Study underscores long-term impact of COVID-19

Preliminary findings from an investigation of longer-term effects of COVID-19 show more than half experienced breathlessness, fatigue, anxiety and depression two to three months after being discharged from the hospital. The C-MORE study, by a team of scientists at the University of Oxford, followed 58 patients with moderate-to-severe laboratory-confirmed COVID-19 who were admitted to Oxford University Hospitals NHS Foundation Trust between March and May 2020, as well as 30 uninfected matched controls. The subjects underwent MRIs of the brain, lungs, heart, liver and kidneys, spirometry to assess lung function, the six-minute walk test, cardiopulmonary exercise test, plus assessments of their cognitive and mental health and quality of life. Two to three months post-discharge, 64% of the patients still were dogged by breathlessness and 55% had major fatigue. In MRI scans, tissue signal abnormalities were observed the lungs of 60% of COVID-19 patients. Moreover, 29% of patients showed kidney abnormalities, 26% had irregularities in the heart and 10% in the liver. The organ abnormalities were seen across COVID-19 patients, regardless of disease severity when they were admitted. MRI also found change in brain tissue, leading to impaired cognitive performance. Patients reported more anxiety, depression and a significant loss in quality of life vs. the controls. The study was published online Oct. 18, 2020, as a preprint on MedRxiv.

CT scan enhancement via deep learning

A  team of scientists led by Ge Wang, of Rensselaer Polytechnic Institute, has described how a physics-based deep learning algorithm can be applied to a conventional, monoenergetic computed tomography (CT) scan to produce images that would typically require dual-energy CT (DECT) to produce. Conventional CT scans make it possible to see the shape of bodily tissues, but they don’t provide enough information the composition of those tissues to distinguish between subtle substructures in soft tissue and vasculature. Higher-level, DECT addresses this problem by gathering two datasets to produce images of both tissue shape and composition; however, this approach subjects patients to a higher dose of radiation and requires additional hardware. In their work, published Oct. 19, 2020, in Patterns, the team used utilized images generated by DECT to train a model and showed that it was able to produce high-quality approximations with a relative error of less than 20% using single-spectrum CT data. “Since the deep network does not require any hardware modification on a conventional CT scanner, this ML [machine learning] method is highly cost-effective, avoiding geometrical mismatches of projection datasets collected at two energy spectra and inaccurate energy spectral correspondence in the image-based material decomposition, and the hardware cost associated with a DECT scanner,” the authors wrote.

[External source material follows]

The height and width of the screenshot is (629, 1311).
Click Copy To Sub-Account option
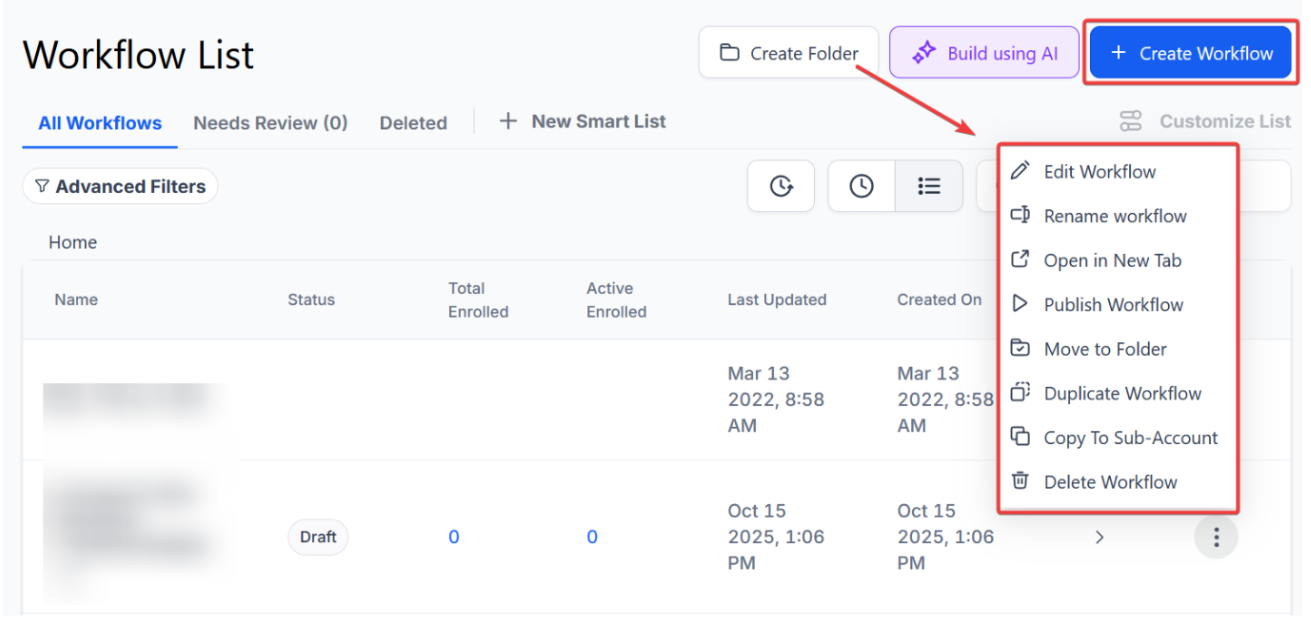(1130, 438)

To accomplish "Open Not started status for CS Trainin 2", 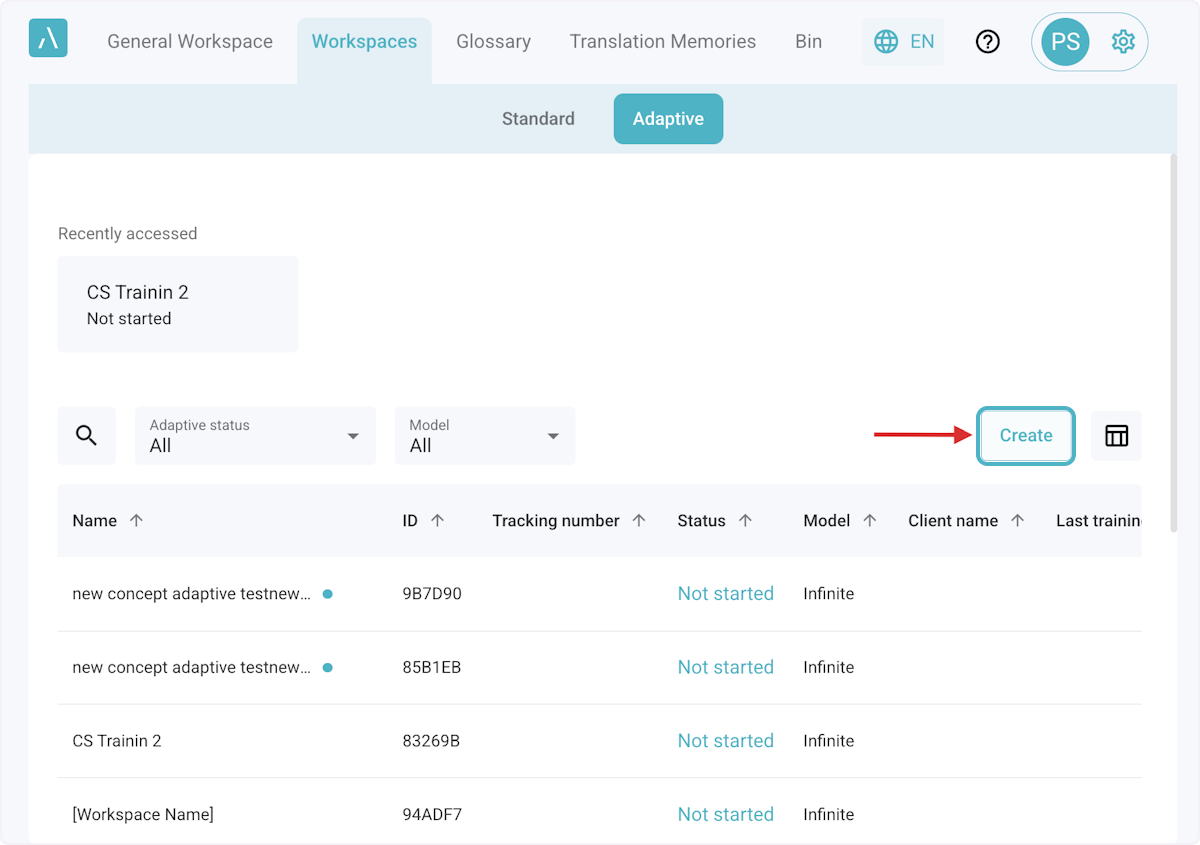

Caution in screening for large fetus size

A predefined literature search has led a team of researchers in the U.K. to conclude that universal third-term ultrasonic screening in pregnancy could help to predict fetal macrosomia, a larger than average fetus, but is not strongly predictive of the risk of associated complications, such as shoulder dystocia. A baby who is diagnosed as having fetal macrosomia weighs more than 4,000 grams, regardless of gestational age. About 9% of babies worldwide fit that definition and are at risk for shoulder dystocia, which occurs when their anterior shoulder gets caught above the mother’s pelvic bone. Stress on the shoulder can result in clavicle fracture or nerve damage between the spinal cord and the shoulder, arm and hand. Evidence has shown that early-term induction of labor could help to reduce rates of shoulder dystocia. The team’s search included studies where ultrasound was performed as part of universal screening and those that included low- and mixed-risk pregnancies. They found that two ultrasound markers, estimated fetal weight (EFW) and abdominal circumference, could predict the majority of macrosomic infants at birth, with high diagnostic performance. However, EFW only predicted 1 in 5 cases of shoulder dystocia. The team recommended “caution prior to introducing universal third-trimester screening for macrosomia, as it would increase the rates of intervention, with potential iatrogenic harm, without clear evidence that it would reduce neonatal morbidity.” The team reported their findings in the Oct. 13, 2020, issue of PLOS Medicine.